Sunday, March 27, 2011
Permanence
It’s all stop gap, my heart
Split second reverie
And a canoe shaped moon.
It’s only survival, at best
Paper cut love
No nonsense, no.
Its quite a revelation
Deep fears
You know less, every time.
It’s however no mystery
This patience
We are just passing by.
Friday, March 25, 2011
Friday Night Blues
Elmo (this cat I know) likes to sleep a lot. He's still a kitten, so I guess he needs it. I, on the other hand, don't need as much. But on a Friday night, I find myself on the bed, with my laptop, staring at a screen littered with people I don't really give a fuck about. And Elmo's looking at me, wondering when I'll shoo him off the bed. Honestly, I just let him stay because I need the company. This cat business really makes me feel like an aging spinster, but that's not really true, is it?
Friday, March 4, 2011
Long Division.
Some impasse this turned out to be. Between cold, dead words and warm life there’s this little crack where I managed to get myself wedged into. There are no epiphanies here, only choice revelations of amoral overtones. And I have been no saint. No siree. You can rejoice now but only there’s this question of sleeping business and so forth and so on. You get me?
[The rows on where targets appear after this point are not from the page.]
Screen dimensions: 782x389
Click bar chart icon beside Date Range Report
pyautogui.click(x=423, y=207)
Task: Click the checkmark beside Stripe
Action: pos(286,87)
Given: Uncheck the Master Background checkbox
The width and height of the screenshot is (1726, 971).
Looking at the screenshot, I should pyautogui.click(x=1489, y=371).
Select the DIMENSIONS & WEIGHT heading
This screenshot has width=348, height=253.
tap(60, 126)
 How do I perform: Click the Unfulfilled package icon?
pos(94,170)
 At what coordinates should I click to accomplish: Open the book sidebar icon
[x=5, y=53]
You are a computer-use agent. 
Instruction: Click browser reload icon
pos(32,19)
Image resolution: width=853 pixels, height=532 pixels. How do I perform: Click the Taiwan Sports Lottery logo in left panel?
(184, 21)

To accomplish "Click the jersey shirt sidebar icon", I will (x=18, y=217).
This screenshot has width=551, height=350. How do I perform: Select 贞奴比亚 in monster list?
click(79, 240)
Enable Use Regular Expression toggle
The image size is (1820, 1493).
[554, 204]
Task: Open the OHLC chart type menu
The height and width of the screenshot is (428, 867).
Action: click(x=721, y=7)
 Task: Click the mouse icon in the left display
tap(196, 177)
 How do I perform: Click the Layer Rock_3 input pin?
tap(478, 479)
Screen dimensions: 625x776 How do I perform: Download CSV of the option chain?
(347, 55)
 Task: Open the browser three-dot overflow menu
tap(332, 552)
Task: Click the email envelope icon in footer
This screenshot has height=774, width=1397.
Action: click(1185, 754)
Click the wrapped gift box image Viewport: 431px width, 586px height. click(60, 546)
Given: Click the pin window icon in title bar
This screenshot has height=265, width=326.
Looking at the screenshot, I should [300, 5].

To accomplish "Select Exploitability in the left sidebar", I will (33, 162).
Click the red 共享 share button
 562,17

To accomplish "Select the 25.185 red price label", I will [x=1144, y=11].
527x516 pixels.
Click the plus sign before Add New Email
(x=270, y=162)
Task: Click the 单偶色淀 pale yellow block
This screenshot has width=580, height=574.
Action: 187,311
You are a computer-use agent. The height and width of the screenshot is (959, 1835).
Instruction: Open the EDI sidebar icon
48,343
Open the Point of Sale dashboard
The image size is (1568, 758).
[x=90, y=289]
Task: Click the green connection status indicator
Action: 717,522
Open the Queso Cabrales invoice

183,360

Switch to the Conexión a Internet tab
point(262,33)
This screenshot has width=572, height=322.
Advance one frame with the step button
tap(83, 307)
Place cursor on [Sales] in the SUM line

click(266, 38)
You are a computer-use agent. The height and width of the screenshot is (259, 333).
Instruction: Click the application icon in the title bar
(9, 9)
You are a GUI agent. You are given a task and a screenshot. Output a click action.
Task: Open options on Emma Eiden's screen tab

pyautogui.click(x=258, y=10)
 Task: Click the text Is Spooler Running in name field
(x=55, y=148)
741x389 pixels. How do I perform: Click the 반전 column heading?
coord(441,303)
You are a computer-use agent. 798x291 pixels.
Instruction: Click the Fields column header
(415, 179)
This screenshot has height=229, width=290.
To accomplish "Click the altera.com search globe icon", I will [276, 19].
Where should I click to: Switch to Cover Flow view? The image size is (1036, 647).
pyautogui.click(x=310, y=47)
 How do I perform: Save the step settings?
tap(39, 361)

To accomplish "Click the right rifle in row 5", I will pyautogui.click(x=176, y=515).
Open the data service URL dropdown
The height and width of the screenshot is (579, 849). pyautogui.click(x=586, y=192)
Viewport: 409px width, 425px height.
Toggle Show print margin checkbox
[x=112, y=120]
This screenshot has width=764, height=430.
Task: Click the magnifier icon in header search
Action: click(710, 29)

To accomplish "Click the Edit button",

Ofcourse not, you’d say or I’d think you’d say but that’s not what we’re talking about. I thought I’d write you a poem, one of those Neruda-esque heart warmers, beat skippers, mill of the run types. But that’s all been done and said and whispered in ears too many with little results and much ‘too many’ dismay and sorrow. We perform our way through life not knowing we’re on stage, not realising that we’ve created scenes that we have to probably stash away in the deleted scenes section of the blue ray disc edition. But YOU are no deleted scene, my love. You are the disc cover, if I could be straight with you here. With you around I know where I stand, centre of the universe, centre of you, centre life. You are shiny, new and quite the collector’s item and you’re all mine for now. Get me?